=== Activity ===
Write out the column on biotech deals word for word, starting with "Outside of cell" and going on through "substantially, or both.".

Almost as soon as Gilead Sciences Inc.'s deal for Kite Pharma was Inc. announced Monday, investors moved on to asking what's next.
Shares of other companies that focus on cell therapies -- a new type of cancer treatment that modifies human immune cells to target cancers -- soared alongside Kite this week on speculation of more deals to come. Shares in Juno Therapeutics Inc., possibly the next in line for an approval for one of these medicines after Kite and Novartis AG, rose 20 percent Tuesday.
But while sentiment and momentum have an outsize impact on biotech shares, data and logic don't quite support the notion that a buyout bonanza is in store.
The past five years of biopharma deal spending don't provide any consistent sense that big deals beget more big deals. Reality looks to be pretty random.
It's a somewhat crude analysis, but Bloomberg data show more M&A has been announced in the 90 days preceding the year's biggest merger than in the following 90 days in all but one year since 2012. While it's possible that a period of heightened merger activity helped spark even bigger deals, my bet is that there isn't any such effect consistently. It's equally possible that large deals have a cooling effect on M&A activity.
Big deals can boost the share prices of firms not involved in them, particularly those working in the same disease area or on similar treatments, as we're seeing now in cell therapy. There is a certain amount of groupthink in pharma, and in this case there's a perception that Gilead's deal validates an uncertain technology. Firms may worry good assets will be snatched up if they don't act.
But with many would-be acquirers already complaining about high asset prices, such FOMO feelings may not outweigh distaste at picking through Gilead's discard pile and paying extra for the privilege.
And after Kite, the targets get even riskier. Juno has had safety issues, and other competitors are still in earlier stages of R&D.
Outside of cell therapy, there's not a bumper crop of late-stage or recently approved cancer drugs on the auction block. Many available firms have warts, have seen share prices run up substantially, or both.
Incyte Corp. would cost more than double what Kite did, and a huge amount of its value is tied up in a highly uncertain medicine. Tesaro Inc. and Clovis Oncology Inc. both have the same type of drug -- as does AstraZeneca PLC -- and such competition saps potential upside from acquiring them. Puma Biotechnology Inc.'s breast-cancer medicine has side-effect issues and uncertain commercial appeal.
The field of acquirers may be thin, too. While Gilead says it's interested in more deals, the $12 billion it is spending on Kite is a significant chunk of change. And it will be launching an extremely complicated medicine at about the same time the Kite deal is expected to close. That may delay any further forays into the market. Another big potential dealmaker, Johnson & Johnson, just spent $30 billion on Actelion.
On top of that -- while it's not the best reason to delay a needed deal -- ongoing uncertainty over tax reform and a possible repatriation holiday will likely put a damper on activity, too.
As tempting as it is to see the Kite deal as a sign of more windfalls to come, investors should prepare for the more likely reality that it will stand alone for some time.
This column does not necessarily reflect the opinion of Bloomberg LP and its owners.

(Pixel coordinate grounding data)

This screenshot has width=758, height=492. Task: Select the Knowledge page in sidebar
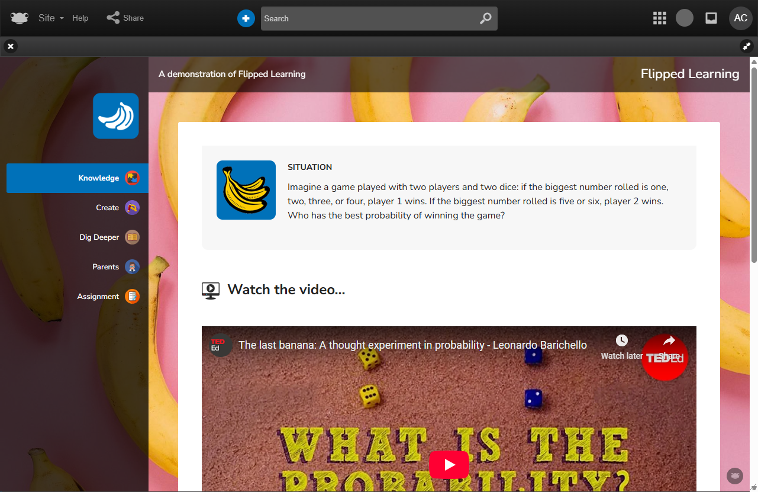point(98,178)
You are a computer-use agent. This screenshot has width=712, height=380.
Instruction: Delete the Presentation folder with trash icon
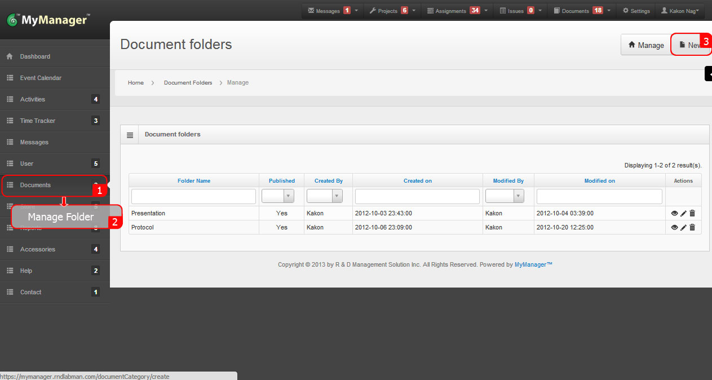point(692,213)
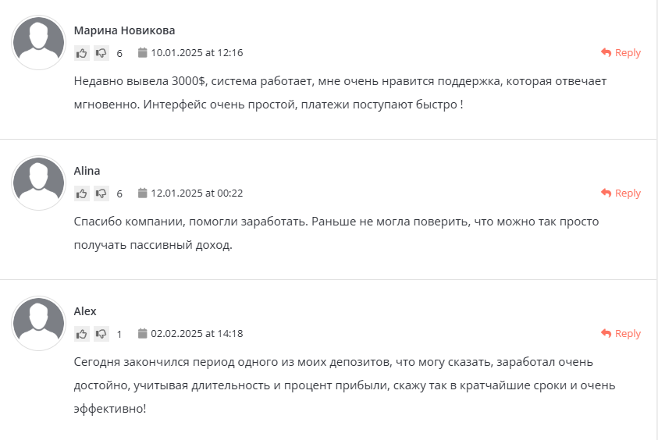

=== Answer to the problem ===
Outside of cell therapy, there's not a bumper crop of late-stage or recently approved cancer drugs on the auction block. Many available firms have warts, have seen share prices run up substantially, or both.